- _Records for the task_:
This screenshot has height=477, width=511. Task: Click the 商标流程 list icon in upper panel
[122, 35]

---

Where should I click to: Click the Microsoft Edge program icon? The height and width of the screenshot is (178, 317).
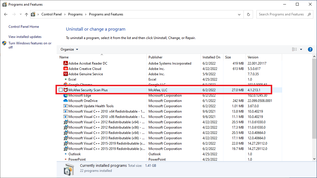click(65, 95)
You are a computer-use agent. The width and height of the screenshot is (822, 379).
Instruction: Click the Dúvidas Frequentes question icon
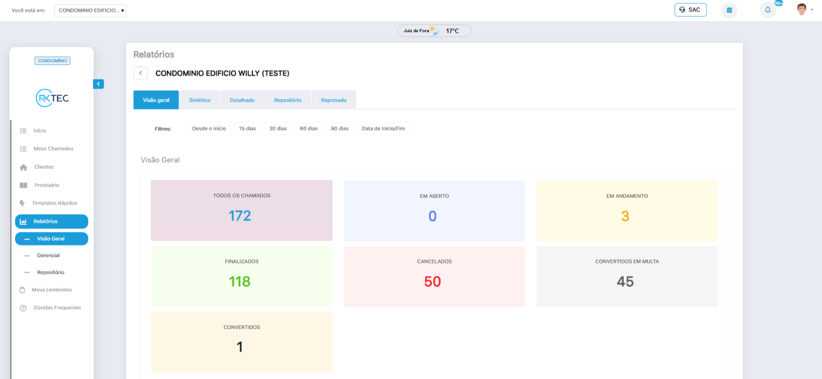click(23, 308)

--

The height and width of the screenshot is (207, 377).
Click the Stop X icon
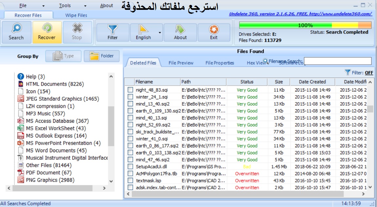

- _Task to complete_: Reproduce the entries above exactly, but only the lines between the line holding "The height and width of the screenshot is (207, 377)." and the line holding "Click the Stop X icon", inclusive.

- _Your response_:
The height and width of the screenshot is (207, 377).
Click the Stop X icon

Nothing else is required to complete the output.